Cult director Allan Dwan’s minor but exceptionally impressive 1954 Western follows in the footsteps of High Noon (1952) as Marshal Fred McCarty (Dan Duryea) leads a sinister gang of deputies into town to arrest Dan Ballard (John Payne) for killing his brother, though Ballard’s mind is on other things – like his wedding to Rose Evans (Lizabeth Scott).
Just as with Gary Cooper before him in High Noon, the townsfolk will not help Payne when they believe that he has killed the town sheriff (Emile Meyer). Indeed, they want to lynch him (there are shades of The Ox-Bow Incident and Fury here). So he has to find his own way out of the jam by proving his innocence and exposing his old acquaintance McCarty, with only 81 minutes of screen time to clear his name of murder.
Dolores Moran also stars in her final film as Dolly, Ballard’s former girl friend, a burlesque queen who works in the town saloon.
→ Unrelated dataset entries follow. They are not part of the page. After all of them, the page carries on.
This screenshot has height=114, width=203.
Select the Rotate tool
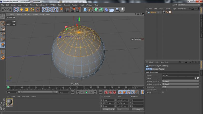(32, 10)
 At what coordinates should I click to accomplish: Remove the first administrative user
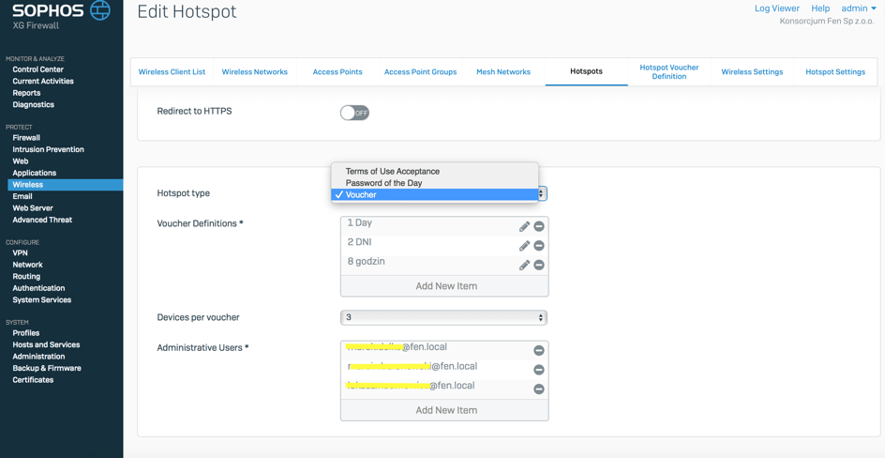539,350
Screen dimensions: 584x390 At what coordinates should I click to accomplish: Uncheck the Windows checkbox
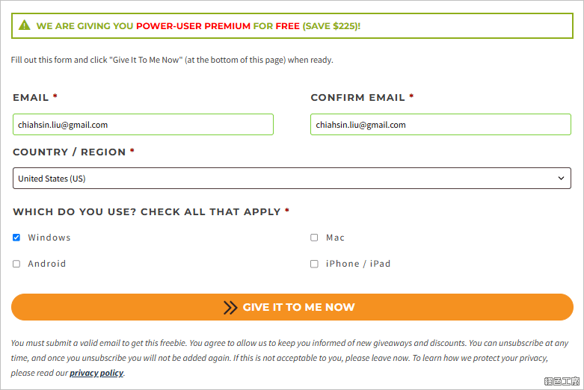pyautogui.click(x=16, y=238)
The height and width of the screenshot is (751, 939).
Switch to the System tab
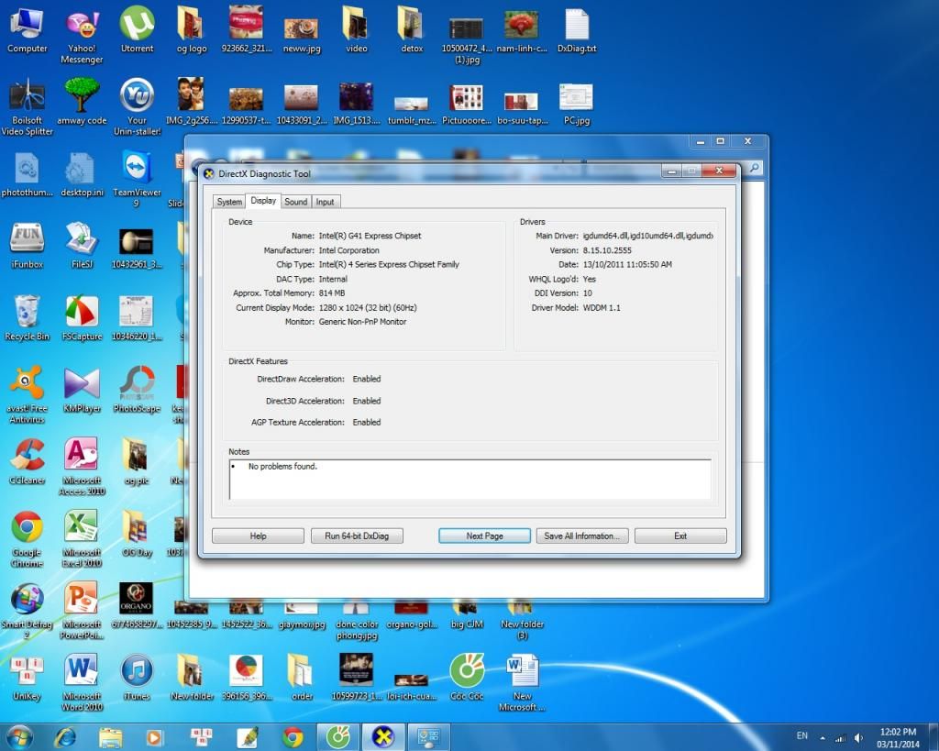[229, 202]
Moran was producer Benedict Bogeaus’s wife.
Despite its similar plot to High Noon, there is a good, well-constructed story and screenplay by Karen DeWolf, and neat acting all round by the solid cast, with Payne and Duryea outstanding. Dwan’s direction is fast moving, imaginative and conscientious, and John Alton’s Technicolor cinematography helps a great deal for enjoyment.
Also in the cast are Emile Meyer, Robert Warwick, Morris Ankrum, Stuart Whitman, Alan Hale Jr, Harry Carey Jr, John Hudson, Frank Sully, Paul Birch, Florence Auer, Roy Gordon, Edgar Barrier, Al Hill, Gene Roth and William Haade.